__Exercise input__.
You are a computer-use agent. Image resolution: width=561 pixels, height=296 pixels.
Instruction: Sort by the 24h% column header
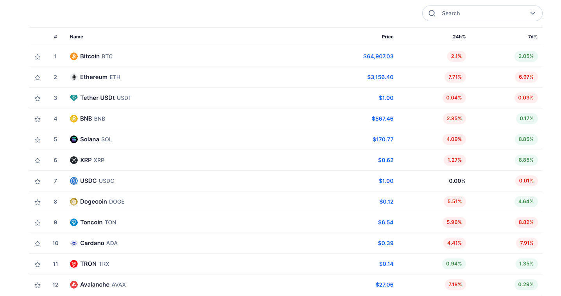pos(459,36)
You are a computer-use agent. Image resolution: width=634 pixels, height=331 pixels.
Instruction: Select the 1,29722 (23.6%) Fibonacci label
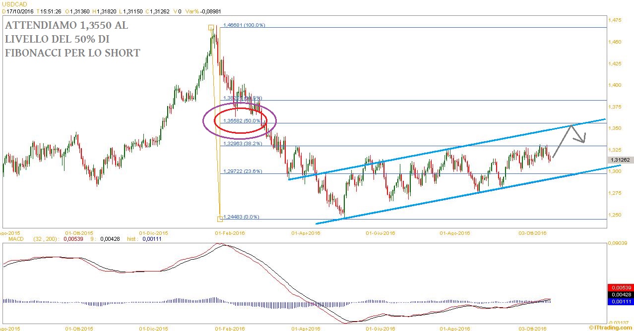(243, 171)
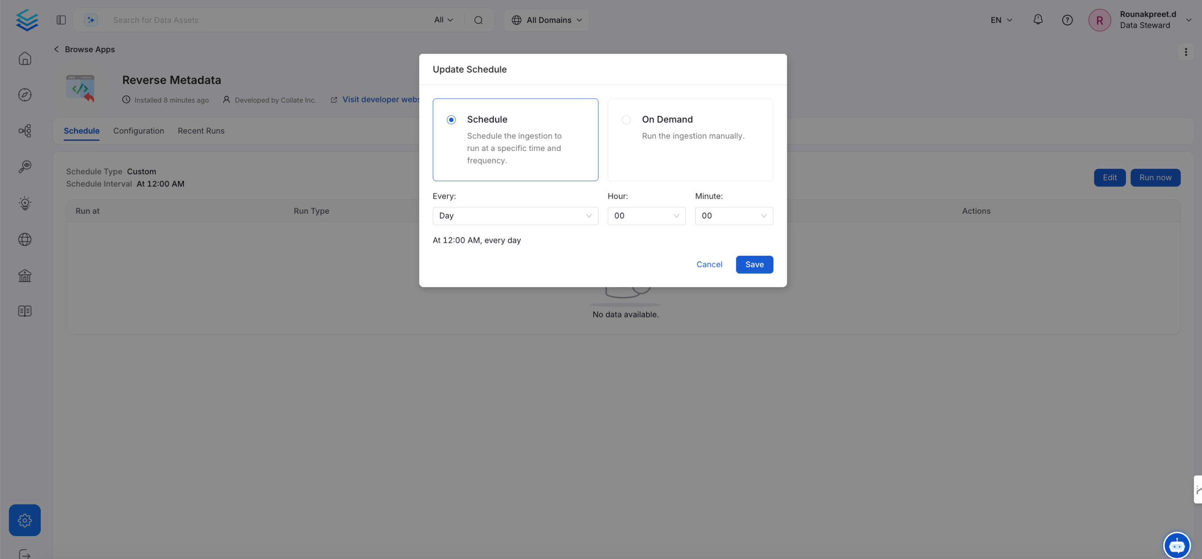
Task: Click the notification bell icon
Action: 1038,20
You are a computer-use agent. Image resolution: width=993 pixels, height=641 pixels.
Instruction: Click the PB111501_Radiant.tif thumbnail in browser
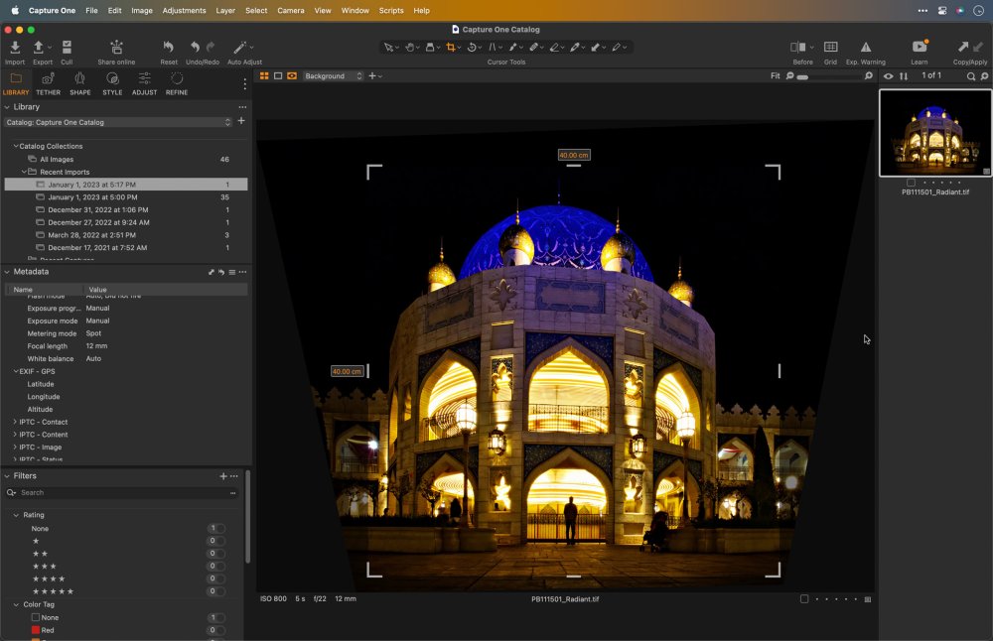click(934, 134)
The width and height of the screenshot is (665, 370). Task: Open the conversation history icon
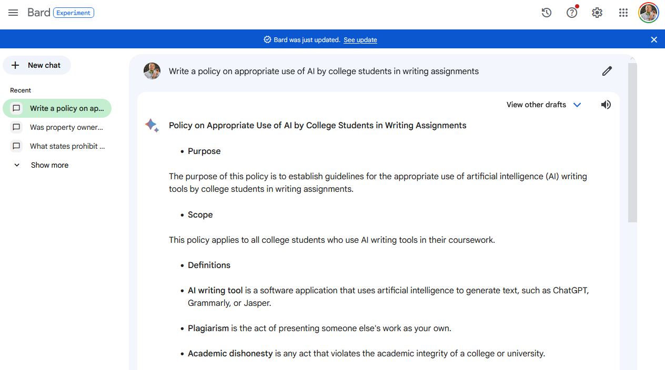(x=546, y=13)
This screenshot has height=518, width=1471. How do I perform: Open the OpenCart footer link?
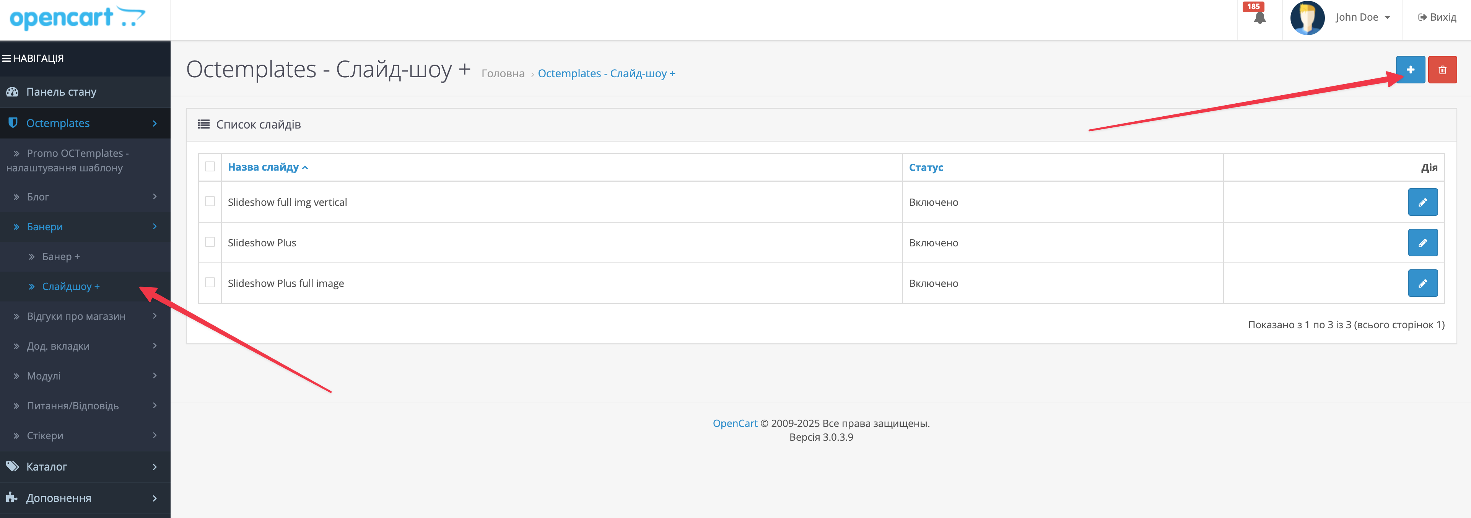734,423
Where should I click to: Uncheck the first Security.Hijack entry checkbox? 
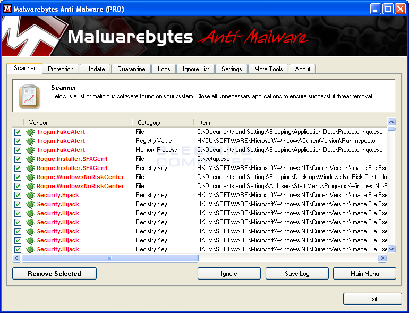[18, 195]
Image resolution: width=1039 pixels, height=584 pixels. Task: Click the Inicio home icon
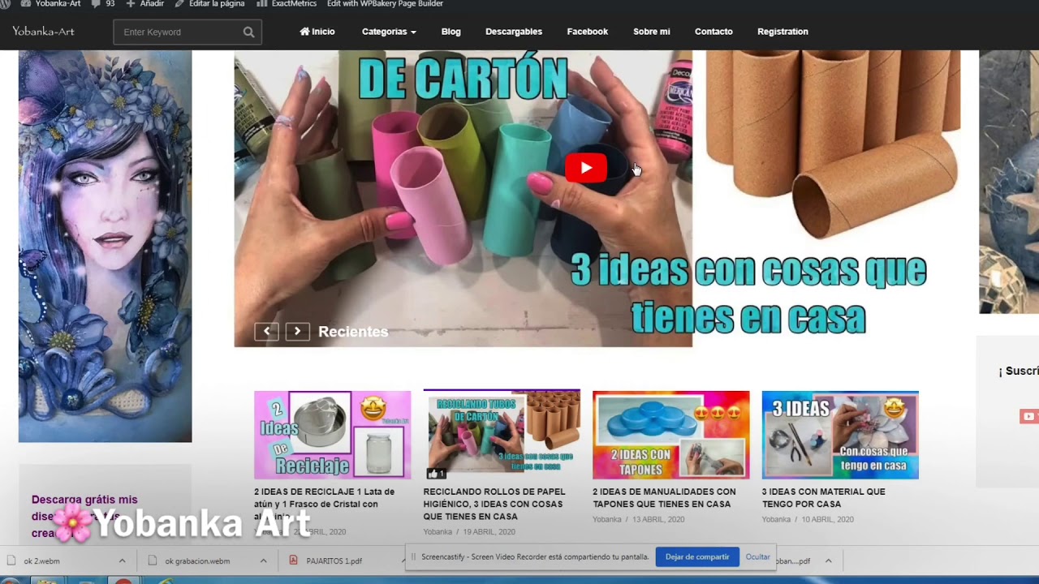click(x=304, y=32)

__Task instructions__. Format every row above as a JSON list of strings, one string per line, skipping blank lines. Leave the pictures out.

__Task solution__.
[
  "You are a computer-use agent. Image resolution: width=561 pixels, height=296 pixels.",
  "Instruction: Sort by the 24h% column header",
  "pos(459,36)",
  "You are a computer-use agent. Image resolution: width=634 pixels, height=331 pixels.",
  "Instruction: Select the 1,29722 (23.6%) Fibonacci label",
  "(243, 171)",
  "Task: Click the notification bell icon",
  "Action: 1038,20",
  "You are a computer-use agent. Image resolution: width=993 pixels, height=641 pixels.",
  "Instruction: Click the PB111501_Radiant.tif thumbnail in browser",
  "click(934, 134)",
  "The width and height of the screenshot is (665, 370). Task: Open the conversation history icon",
  "(x=546, y=13)",
  "This screenshot has height=518, width=1471. How do I perform: Open the OpenCart footer link?",
  "734,423",
  "Where should I click to: Uncheck the first Security.Hijack entry checkbox? ",
  "[18, 195]",
  "Image resolution: width=1039 pixels, height=584 pixels. Task: Click the Inicio home icon",
  "click(x=304, y=32)"
]